Les Âmes fortes
7.2
Les Âmes fortes

livre de Jean Giono (1949)

Comme d'habitude chez Giono, ce roman est parfaitement écrit. Sous ses allures de petits récit provençal se cache un des romans les plus sombres du XXème siècle (qui en a connu pas mal, pourtant).
La structure des Âmes Fortes a de quoi déconcerter de prime abord. Pas de narration extradiégétique : nous n'avons que des dialogues ici. C'est bel et bien un roman, mais constitué exclusivement des paroles de trois personnages, trois petites vieilles qui vont se raconter des histoires pour passer le temps, pendant qu'elles veillent le corps d'un défunt une nuit entière. Alors, la conversation commence sur tout et rien, puis se concentre sur les souvenirs, le passé, et finalement sur l'histoire de l'une d'entre elles, Thérèse. Le récit du passé de Thérèse occupera donc le roman, mais raconté par alternance par Thérèse elle-même et par une des autres bonnes femmes. On se coupe la parole, on se contredit, on s'envoie des piques. Le lecteur a de quoi être décontenancé : voilà une organisation romanesque pour le moins originale, mais qui pourrait, a priori, passer pour brouillonne.
Ce serait mal connaître Giono. Suivant un schéma très structuré, le récit, chaque fois qu'il change de narratrice, s'enfonce un peu plus dans la noirceur. Le premier récit, par Thérèse elle-même, sent bon la bluette pseudo-romantique à l'eau de rose : Thérèse et Firmin sont amoureux, ses parents à elle s'opposent à leur mariage, alors le brave Firmin s'acharne à gagner un peu d'argent et ensuite, dans une mésaventure à la Walter Scott, kidnappe sa belle et part avec elle sur les chemins, de toute urgence car ils se savent poursuivis par les frangins. C'est beau, c'est romantique et romanesque.
La seconde prise de parole va donner une version plus corsée de l'histoire, et nettement moins mignonne. Et ainsi de suite : chaque fois que quelqu'un reprend l'histoire, on s'enfoncera un peu plus dans les noirceurs de l'âme humaine. La bluette romanesque cédera la place à une description terrifiante des ténèbres de la psychée. On a ainsi l'impression de descendre dans les enfers de l'âme humaine en empruntant les différents cercles décrits par Dante. Une plongée en spirale, un maelström qui ne cache rien de l'aigreur, la malice et l'envie criminelle. Pendant que les jeunes prétentieux du Nouveau Roman commençaient à faire mumuse avec la structure du roman d'une façon totalement vaine et gratuite, Giono leur donnait une leçon mémorable.

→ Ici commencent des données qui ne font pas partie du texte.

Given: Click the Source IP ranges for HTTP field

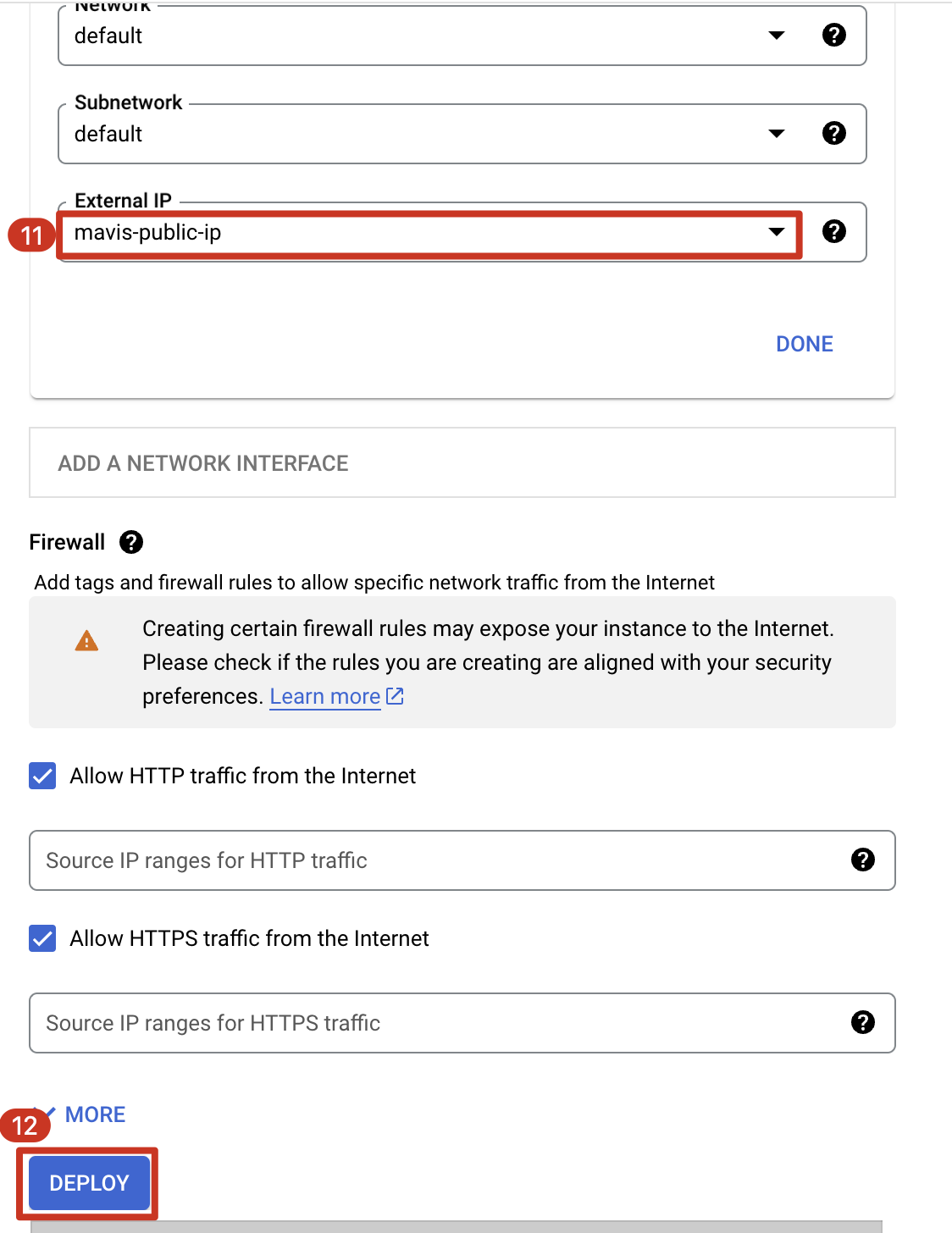Looking at the screenshot, I should coord(423,860).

Oui, Les Âmes fortes est un roman terrible et terrifiant. Les personnages s'y révèlent manipulateurs, jaloux à en crever, violents, dominateurs, etc. On est loin de l'image traditionnelle que l'on a de Giono, petit écrivain de la ruralité provençale. Avec une écriture acérée où rien n'est laissé au hasard du rythme des phrases ou du vocabulaire choisi, l'auteur dresse un portrait sombre des hommes et des femmes.
Des personnages qui sont comme la nature. Giono est un écrivain de la terre. La terre dans le sens de terroir, certes : ses personnages sont attachés à cette terre de Haute Provence. Ils semblent d'ailleurs en être à peine sortis, de cette boue, de ce paysage rugueux battu par les vents. Des êtres mal dégrossis, des brutes, des sauvages. Le décor, ce n'est pas la Provence des cartes postales, avec le mas au milieu des champs de lavande. Ici, c'est la nature brutale et sauvage, et elle déteint sur ses personnages.
Elle les enferme aussi : le rêve de partir, de s'enfuir, est toujours retardé, repoussé, comme si les âmes étaient prisonnières de ce coin d'enfer. Rien n'est épargné. La nature est la plus forte et elle façonne les êtres à son image, l'image d'un monde barbare où le plus retors, le plus rapace emporte tout.
Même ce qui pourrait, a priori, passer pour de hauts et bons sentiments est rabaissé dans la boue. Madame Numance, avec sa charité chrétienne qui la pousse à donner tout ce qu'elle possède aux plus démunis, n'est qu'une vieille folle qui tente d'assouvir une violente impulsion christique (je reste convaincu qu'il y a, chez Giono, un retour au paganisme, au monde ancestral pré-chrétien). Même elle disparaîtra dans la nature, dévorée par des forces supérieures contre lesquelles les hommes, pauvres pions dominés par leurs pulsions, ne sont rien.
Ce pessimisme absolu sur l'humain, cette victoire des sombres relents barbares et sauvages face aux élans de charité chrétienne, n'est pas innocent. Le roman est publié en 1949. Nous sommes moins de cinq ans après la découverte de ce que la noirceur humaine pouvait produire de pire. La vision que l'on a de l'humain ne sera plus jamais la même. L'homme est capable des pires horreurs. Les Âmes Fortes, c'est le Mal.
Et c'est un des plus grands romans du XXème siècle.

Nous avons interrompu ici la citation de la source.